“Women are as good drivers as men,” a recent headline in Women’s Magazine, based on research from the University of California. A study by physiology professor Nancy Wayne and her team had to uncover who is most apt to do well on the job. “The researchers worked with a hundred young students with up to five hours of driving experience.” The results are published in the journal PLOS ONE and ‘clearly show no difference between the performance of men and women who drive for the first time’.
Who Are Better Drivers – Men Or Women?
So don’t say ‘It’s another woman’ too soon?
Driving School New York says women do just as good as men when it comes to driving. Even more – ‘Women drive better than men,’ says Stef Willems of the Vias traffic center. Earlier this month, on International Women’s Day, Vias published an analysis based on statistics on ‘all police-registered injury accidents’ from 2014-2016. “Women behind the wheel are less dangerous than men in all areas – alcohol, speed, seat belt, mobile phone,” says Willems. “Even if you take into account that they drive fewer miles, they cause far fewer accidents than men.”
The big difference is not in technical skills, but in risk appetite
Less serious, moreover, we read at Vias. “Accidents involving a female driver are twice as likely to be fatal as those involving a male driver. We count 10 fatalities per 1000 accidents involving a motorist, compared to 19 fatalities involving accidents involving a motorist. ” Alcohol? “Men blow positive four times more often.” Fines? “Nearly two-thirds of drivers who have to pay an immediate recovery after a traffic violation is male.”
International research has also shown that women drive safer, says road safety specialist Lars Akkermans of Transport & Mobility Leuven.
But what about the cliché about parking? Do women also maneuver better?
Since 1 December 2006, aspiring motorists no longer have to complete the maneuvers separately, but immediately take to the road during their practical exams, where they show those technical skills in the real context. ‘I cannot give you individual pass marks for maneuvers,’ says Marie De Backer of GOCA, who has figures from all 32 Belgian driving test centers. “Women score better on the theory exam, men better on the practical test.” In 2017, 54 percent of men passed the practical exam, compared to 49 percent of women. “Women are more careful. In that snapshot, they often show themselves less smoothly and confidently than men, ‘says De Backer.

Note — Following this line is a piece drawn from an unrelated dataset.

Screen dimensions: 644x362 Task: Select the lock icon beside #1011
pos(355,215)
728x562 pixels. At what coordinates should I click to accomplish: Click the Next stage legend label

According to a British study, women have had an average of eighteen hours of driving lessons for their driving license more than men, says Willem Vlakveld of the Dutch traffic institute SWOV. “The big difference is not in technical skills, but in risk appetite.”
This is also evident from other research. In a driving simulator, men complete the course faster than women, but in terms of driving and steering skills, they perform equally well, emphasizes sports scientists and emeritus Jan Pauwels (KU Leuven). “The ultimate touchstone for a good driver is not whether you are an F1 driver, but whether you are committing offenses and having accidents.”